在微流控芯片上利用双向电泳技术可对细胞直接进行无接触的选择性操控、定位与分选,无需特异性细胞标记或修饰,外围设备简单,操作简便。但是生物细胞在电场中存活率较低,且该方法特异性较差,对于介电特性、电导率、形状等性质相似的细胞无法实现精确分离。
4.光学镊子分选法
在微流控装置上运用光学镊子分选法操控细胞分离时,由于光独特的光学极化效应,无需接触待分离的细胞,因而避免了机械接触所造成的污染与损伤,大大提高了分选后细胞的存活率,该技术已受到越来越多研究者的关注。光学镊子分选法主要根据目的细胞的大小和折射指数,在光干涉测量模式下,激光聚集可形成光阱,微小物体受光压而被束缚在光阱处,移动光束使微小物体随光阱移动,借此可对目的细胞进行捕获与分选[19]。捕获束的控制位置位于两个单纤维之间的微球上,微球的位置决定两纤维间的耦合程度,并决定光在二者间是聚焦还是偏斜,进而将产生的光信号与微通道内的电解质颗粒偶联,最终通过电场梯度截获电解质颗粒而捕获靶细胞。Wang等[20]利用光学镊子分选技术,在微流控芯片上分别实现了对酵母细胞和人类胚胎干细胞的操控与分离。

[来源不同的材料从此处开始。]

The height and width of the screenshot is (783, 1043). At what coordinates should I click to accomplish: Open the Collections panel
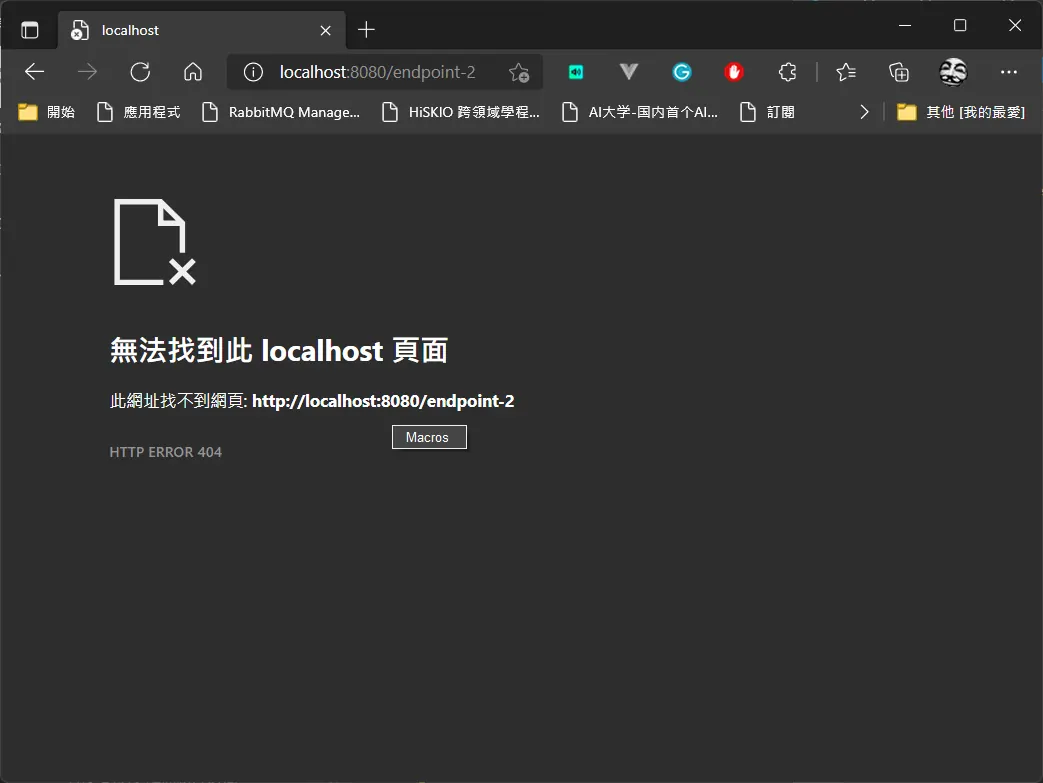(x=899, y=72)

虽然,该技术的效率与FACS等相比仍较低,但其优势在于灵敏度极高,即使细胞间相互作用后产生的形变极其微小也可改变光的状态,进而通过光信号实现细胞分选。Chiou等[21]对细胞间相互作用及聚焦激光束进行深入研究后,对微流控装置加以改进,从而实现了高通量进样,大大提高了分选效率。
5.超声波分选法
利用超声波辐射力对悬液中的粒子进行分离提取,已被广泛应用于传统的化学工程与材料科学领域。超声波分选技术是利用超声波辐射力所具有的空化效应、机械效应、热效应,以及超声空化过程中气泡的剧烈变化所产生的附加湍动效应、界面效应、聚能效应等,通过提高传质系数,增大介质分子的运动速度,增强介质的穿透力以强化分离过程[22]。由压电材料在微通道中引发的超声共振效应可以产生超声波辐射力,从而产生上述效应,当细胞以流体的形式在微通道内移动时,不同直径、密度、可压缩性的细胞在上述多种效应的作用下,会产生不同的迁移率,进而可根据通过检测窗的先后顺序,完成细胞在微流控芯片上的分选。Petersson等[23]利用该原理,在微流控芯片上以自由流体声波电泳的方式,完成了对直径在2~10μm之间的粒子的分选,并将该技术应用于医学领域,实现了对血液中红细胞、白细胞、血小板的连续高效分选。该技术在应用过程中,细胞于超声波辐射力的作用下能否存活成为许多研究者关注的问题。Evander等[24]研究了细胞在超声共振效应中所受到的力以及微通道中温度升高的幅度,实现了对神经干细胞的高存活率分离,得到的目的细胞在微通道中可以存活十五分钟以上。
该技术分选效率较高,无需复杂的大型设备,但对设备材质的要求较高,价格昂贵,对操作人员的专业素质要求也较为苛刻,不利于推广使用。